Machine learning-based optimization of flood susceptibility mapping in semi-arid zone
Hassan Ait Naceur, Brahim Igmoullan, Mustapha Namous
Abstract
Flooding is a significant hazard, resulting in the devastation of infrastructure and loss of life. This research seeks to forecast flood susceptibility in the Oued Lakhdar watershed in the Moroccan High Atlas by combining the Frequency Ratio (FR) statistical model with three machine learning algorithms: Random Forest (RF), Decision Tree (DT), and Support Vector Machine (SVM). High-resolution Google Earth imagery and field data were utilized to delineate 154 flooding occurrences, resulting in a thorough inventory map. Moreover, multiple data sources were analyzed to create thematic maps of various conditioning elements, resulting in the selection of 11 pertinent factors following a multicollinearity assessment. The findings indicate that the FR-SVM model had exceptional performance, with an area under the curve (AUC) of 93.32%. The FR-RF and FR-DT models exhibited commendable performance, with AUCs of 91.64% and 89.41%, respectively.
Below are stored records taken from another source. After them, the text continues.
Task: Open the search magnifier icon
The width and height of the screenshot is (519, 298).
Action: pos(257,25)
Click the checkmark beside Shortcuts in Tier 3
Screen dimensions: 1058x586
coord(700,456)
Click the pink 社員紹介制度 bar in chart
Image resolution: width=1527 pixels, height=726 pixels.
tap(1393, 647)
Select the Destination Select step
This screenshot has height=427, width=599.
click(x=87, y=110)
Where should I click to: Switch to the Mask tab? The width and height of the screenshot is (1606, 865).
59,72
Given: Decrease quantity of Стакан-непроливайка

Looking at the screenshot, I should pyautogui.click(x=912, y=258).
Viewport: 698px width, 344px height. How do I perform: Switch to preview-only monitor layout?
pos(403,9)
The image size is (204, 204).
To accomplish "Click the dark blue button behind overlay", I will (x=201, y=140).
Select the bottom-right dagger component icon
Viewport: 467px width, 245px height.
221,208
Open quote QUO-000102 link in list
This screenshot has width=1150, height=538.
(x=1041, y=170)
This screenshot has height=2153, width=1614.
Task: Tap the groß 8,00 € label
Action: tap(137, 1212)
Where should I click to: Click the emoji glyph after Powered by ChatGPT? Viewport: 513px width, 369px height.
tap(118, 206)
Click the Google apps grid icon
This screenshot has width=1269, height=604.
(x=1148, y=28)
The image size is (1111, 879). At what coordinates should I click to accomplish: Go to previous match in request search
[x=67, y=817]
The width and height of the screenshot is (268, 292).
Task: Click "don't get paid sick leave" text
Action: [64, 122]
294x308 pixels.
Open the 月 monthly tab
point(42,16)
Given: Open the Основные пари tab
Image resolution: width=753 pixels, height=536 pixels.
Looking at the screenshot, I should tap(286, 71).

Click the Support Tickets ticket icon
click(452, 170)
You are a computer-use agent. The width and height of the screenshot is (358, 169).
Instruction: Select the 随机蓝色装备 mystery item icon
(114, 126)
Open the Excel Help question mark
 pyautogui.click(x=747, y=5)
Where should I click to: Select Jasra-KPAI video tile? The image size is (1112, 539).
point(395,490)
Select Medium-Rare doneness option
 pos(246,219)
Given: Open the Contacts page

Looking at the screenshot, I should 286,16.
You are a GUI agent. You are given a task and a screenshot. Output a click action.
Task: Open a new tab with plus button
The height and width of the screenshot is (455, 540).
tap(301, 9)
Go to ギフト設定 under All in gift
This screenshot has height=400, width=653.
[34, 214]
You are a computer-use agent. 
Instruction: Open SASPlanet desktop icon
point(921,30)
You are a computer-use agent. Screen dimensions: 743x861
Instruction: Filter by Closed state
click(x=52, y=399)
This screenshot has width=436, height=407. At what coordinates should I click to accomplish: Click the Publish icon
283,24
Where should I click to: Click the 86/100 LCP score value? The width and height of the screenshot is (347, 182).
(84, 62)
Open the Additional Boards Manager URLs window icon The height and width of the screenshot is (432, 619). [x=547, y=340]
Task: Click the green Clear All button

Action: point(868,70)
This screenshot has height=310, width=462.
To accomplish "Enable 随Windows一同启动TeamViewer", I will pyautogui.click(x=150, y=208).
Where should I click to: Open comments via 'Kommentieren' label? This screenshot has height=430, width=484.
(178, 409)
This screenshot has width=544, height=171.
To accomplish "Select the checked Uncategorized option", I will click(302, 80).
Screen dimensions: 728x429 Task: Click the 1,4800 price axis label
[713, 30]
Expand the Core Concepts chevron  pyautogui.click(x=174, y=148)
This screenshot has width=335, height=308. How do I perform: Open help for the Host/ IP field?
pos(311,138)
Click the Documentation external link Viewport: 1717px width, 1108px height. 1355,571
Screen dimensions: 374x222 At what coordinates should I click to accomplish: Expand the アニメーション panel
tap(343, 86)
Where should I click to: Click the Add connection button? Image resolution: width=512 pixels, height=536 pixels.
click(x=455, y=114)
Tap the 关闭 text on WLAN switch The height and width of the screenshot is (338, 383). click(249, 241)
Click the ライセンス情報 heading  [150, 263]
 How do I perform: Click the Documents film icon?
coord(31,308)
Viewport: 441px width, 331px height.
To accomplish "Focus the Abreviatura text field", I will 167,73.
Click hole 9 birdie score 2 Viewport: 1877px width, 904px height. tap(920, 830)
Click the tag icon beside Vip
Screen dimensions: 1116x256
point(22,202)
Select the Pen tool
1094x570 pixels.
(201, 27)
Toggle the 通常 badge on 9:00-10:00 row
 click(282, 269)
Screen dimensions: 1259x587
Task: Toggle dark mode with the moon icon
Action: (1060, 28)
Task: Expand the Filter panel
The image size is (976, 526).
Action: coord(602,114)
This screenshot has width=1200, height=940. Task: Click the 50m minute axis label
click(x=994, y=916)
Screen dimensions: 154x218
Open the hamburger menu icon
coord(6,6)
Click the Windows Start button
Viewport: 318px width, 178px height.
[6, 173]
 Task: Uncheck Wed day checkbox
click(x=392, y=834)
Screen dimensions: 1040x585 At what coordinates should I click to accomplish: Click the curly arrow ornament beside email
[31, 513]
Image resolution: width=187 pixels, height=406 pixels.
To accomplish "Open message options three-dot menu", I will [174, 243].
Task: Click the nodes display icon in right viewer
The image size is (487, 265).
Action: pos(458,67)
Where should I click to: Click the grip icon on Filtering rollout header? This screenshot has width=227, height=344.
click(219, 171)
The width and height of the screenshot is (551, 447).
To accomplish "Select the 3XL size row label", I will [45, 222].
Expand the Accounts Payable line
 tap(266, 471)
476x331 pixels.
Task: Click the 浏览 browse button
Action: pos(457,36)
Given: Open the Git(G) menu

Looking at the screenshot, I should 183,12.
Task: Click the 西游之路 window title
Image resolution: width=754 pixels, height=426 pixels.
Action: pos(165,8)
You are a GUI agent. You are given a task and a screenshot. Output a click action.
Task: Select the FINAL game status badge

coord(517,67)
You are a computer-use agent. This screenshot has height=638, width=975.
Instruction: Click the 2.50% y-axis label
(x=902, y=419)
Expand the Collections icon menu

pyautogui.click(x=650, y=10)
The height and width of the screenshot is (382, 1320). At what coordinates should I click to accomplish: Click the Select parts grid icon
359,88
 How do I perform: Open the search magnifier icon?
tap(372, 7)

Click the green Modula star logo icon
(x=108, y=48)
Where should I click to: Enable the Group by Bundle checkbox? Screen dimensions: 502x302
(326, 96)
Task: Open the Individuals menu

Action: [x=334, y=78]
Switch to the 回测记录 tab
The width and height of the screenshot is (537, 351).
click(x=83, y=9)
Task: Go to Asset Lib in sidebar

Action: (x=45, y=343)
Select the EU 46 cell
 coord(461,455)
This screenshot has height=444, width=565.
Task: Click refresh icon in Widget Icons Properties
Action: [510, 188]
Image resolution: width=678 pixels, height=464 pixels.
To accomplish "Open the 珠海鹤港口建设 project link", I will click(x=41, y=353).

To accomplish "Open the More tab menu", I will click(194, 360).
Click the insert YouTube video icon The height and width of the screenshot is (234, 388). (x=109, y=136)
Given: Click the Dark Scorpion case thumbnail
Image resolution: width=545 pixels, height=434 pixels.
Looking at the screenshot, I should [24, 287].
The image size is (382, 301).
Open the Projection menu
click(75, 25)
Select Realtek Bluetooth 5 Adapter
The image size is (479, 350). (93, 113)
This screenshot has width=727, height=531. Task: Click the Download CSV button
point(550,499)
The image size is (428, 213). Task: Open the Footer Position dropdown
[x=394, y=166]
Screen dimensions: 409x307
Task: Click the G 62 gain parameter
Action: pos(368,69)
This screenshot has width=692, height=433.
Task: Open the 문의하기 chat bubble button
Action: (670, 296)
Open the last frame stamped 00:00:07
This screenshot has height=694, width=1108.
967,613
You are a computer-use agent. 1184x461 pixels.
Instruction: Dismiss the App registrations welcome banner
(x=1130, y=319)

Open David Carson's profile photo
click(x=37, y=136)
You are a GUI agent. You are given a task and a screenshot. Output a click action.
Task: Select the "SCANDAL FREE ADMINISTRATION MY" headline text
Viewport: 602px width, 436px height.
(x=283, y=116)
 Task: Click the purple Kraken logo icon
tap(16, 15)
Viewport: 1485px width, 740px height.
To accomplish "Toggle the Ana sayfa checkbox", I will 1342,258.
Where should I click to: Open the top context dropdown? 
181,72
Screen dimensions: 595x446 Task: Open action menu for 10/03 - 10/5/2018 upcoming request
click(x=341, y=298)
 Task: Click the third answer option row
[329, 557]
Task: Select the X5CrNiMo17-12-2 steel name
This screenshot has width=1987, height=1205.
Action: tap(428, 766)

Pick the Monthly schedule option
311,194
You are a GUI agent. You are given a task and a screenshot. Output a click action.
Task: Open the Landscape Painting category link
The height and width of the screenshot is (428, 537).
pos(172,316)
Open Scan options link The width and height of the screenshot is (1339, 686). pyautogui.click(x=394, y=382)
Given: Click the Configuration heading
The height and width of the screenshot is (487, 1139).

Moreover, the FR-SVM model achieved a sensitivity of 95.88% and a specificity of 97.64%, illustrating its ability to minimize false positives while reliably identifying at-risk regions. The generated maps delineate regions with a heightened risk of flooding, especially in the northern section of the basin and adjacent to rivers with gentle slopes. These findings offer a solid foundation for decision-makers to enhance flood prevention and mitigation efforts in this susceptible area. Moreover, the outstanding efficacy of the developed FR-SVM model underscores its validity in analogous conditions in semi-arid regions.